Wen’s appeal for “political reform” takes place as Western corporations demand the full opening up of the remainder of the Chinese economy, including banking and other sectors. This, in turn, will convert many giant enterprises still owned by the state but already controlled by the children of top CCP bureaucrats (the so-called “princelings”) into fully-fledged private property.

 

Xi Jinping, the president in waiting and a leading “princeling”, outlined the agenda at a party meeting just days before Bo’s removal. He referred to three problems that had to be tackled: firstly, the domination of large state corporations was stifling private sector enterprises, secondly, state banks were used to subsidise state enterprises, and thirdly, the mishandling of state-owned lands by officials had led to rural unrest.

 

A new round of privatisations will lead to massive job losses, social and economic dislocation, and the potential for widespread unrest. “Political reform” is viewed as a means for securing the support of layers of business and the intelligentsia.
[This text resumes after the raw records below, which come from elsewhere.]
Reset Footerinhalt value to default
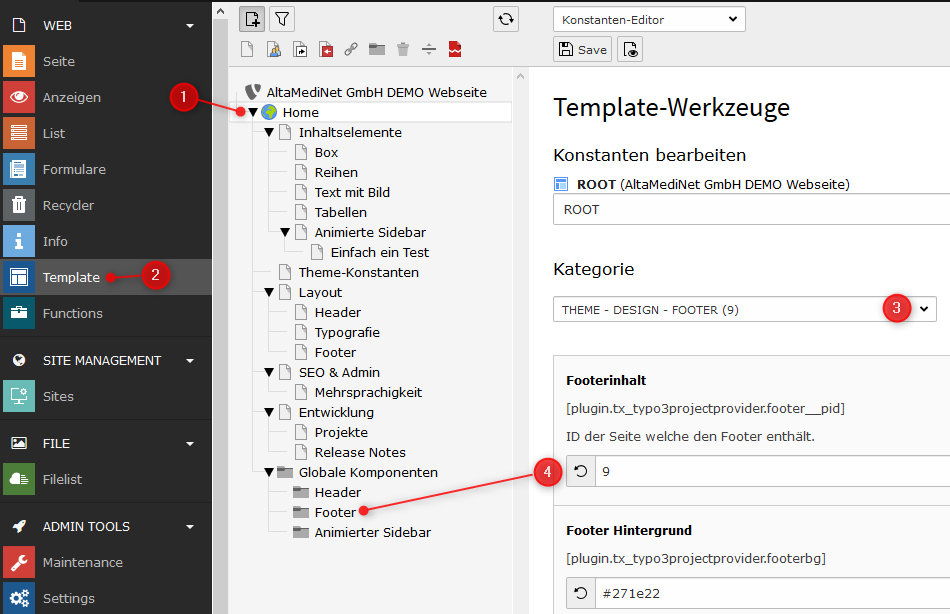Image resolution: width=950 pixels, height=614 pixels. pos(580,472)
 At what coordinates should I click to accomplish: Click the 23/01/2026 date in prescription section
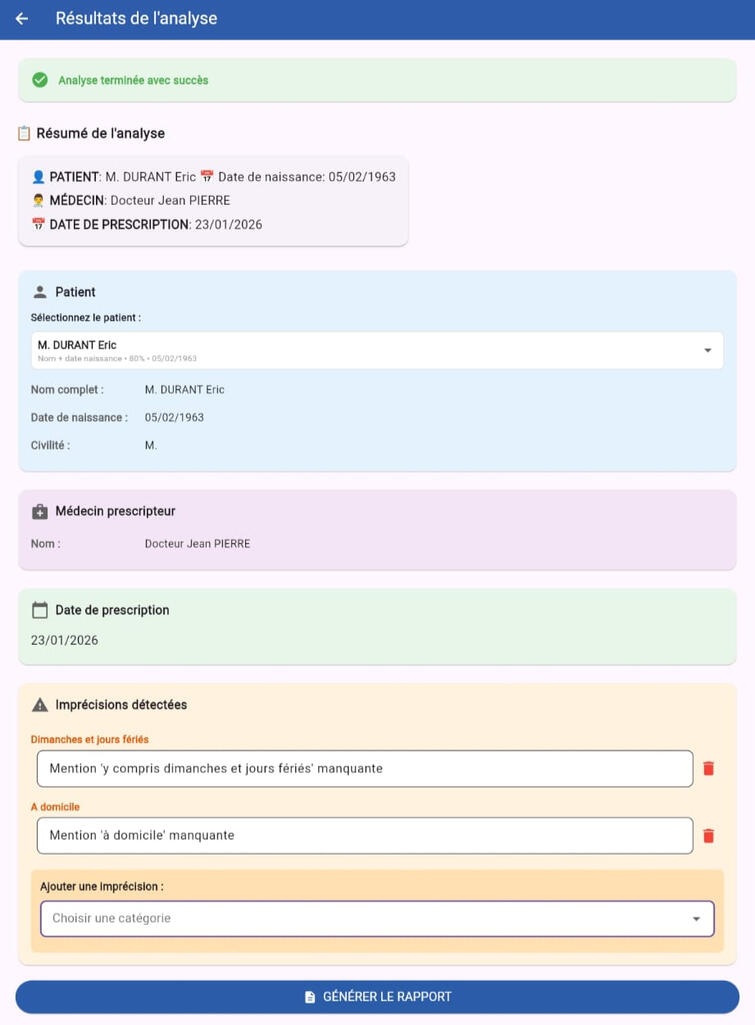(65, 640)
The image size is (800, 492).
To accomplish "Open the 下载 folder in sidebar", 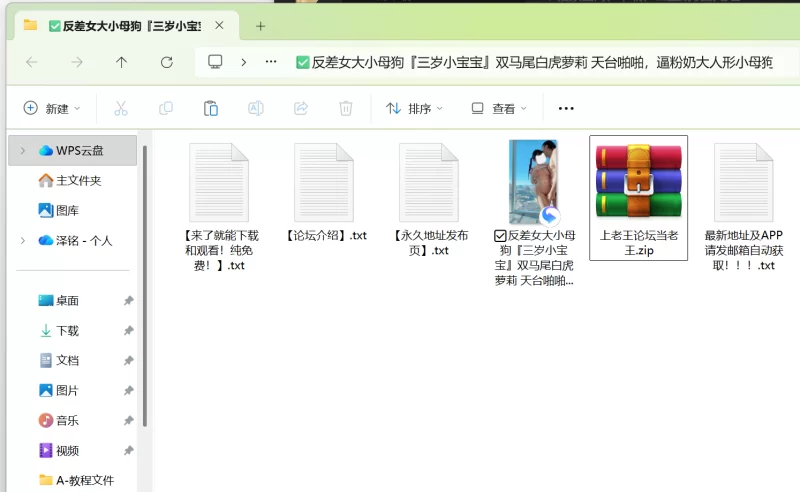I will point(67,331).
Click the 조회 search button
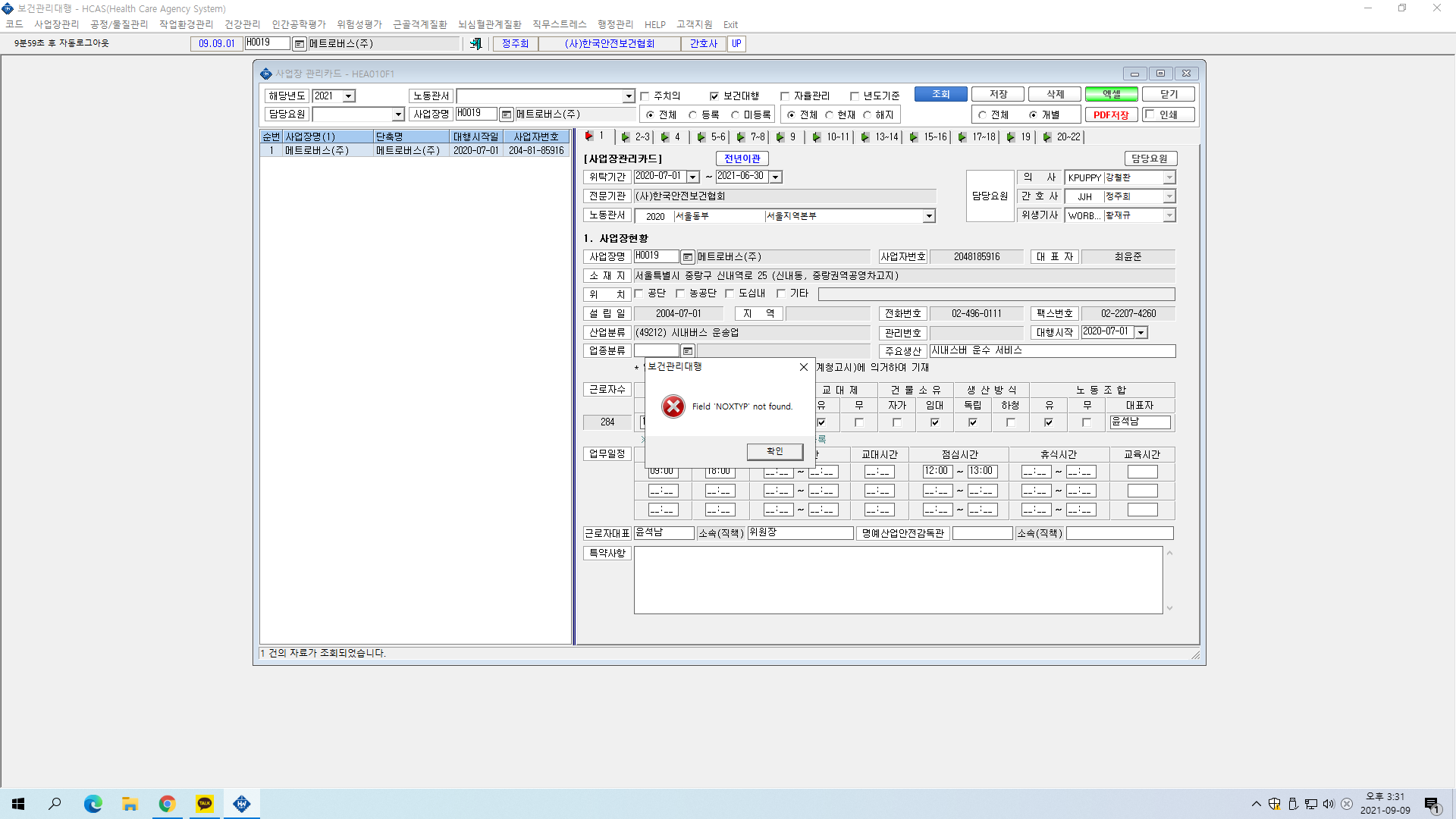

It has nothing to do with the granting of basic democratic rights to workers and the rural masses.

 

Bo’s removal clearly points to sharp divisions in the CCP leadership. The last top CCP leader to promote “political reform” was former general secretary Zhao Ziyang in 1989, when he championed a new round of pro-market reform. Zhao’s “democratic” appeals unexpectedly opened the door for the working class to raise their own radical social demands. The CCP responded by sending the army to crush the protests in Tiananmen Square.

 

Wen’s call for “political reform” will be opposed by sections of the CCP that have long opposed any, even limited, concessions on democratic rights. Above all, Jiang Zemin’s “Shanghai gang”, which ordered the military crackdown in 1989, are fearful that such a move could unleash a rebellion by the working class and oppressed rural masses against the entire regime.

 

Last week’s “coup” was nothing more than a rumour, but the deep tensions within the CCP bureaucracy mean that a real political upheaval in Beijing is no longer unthinkable.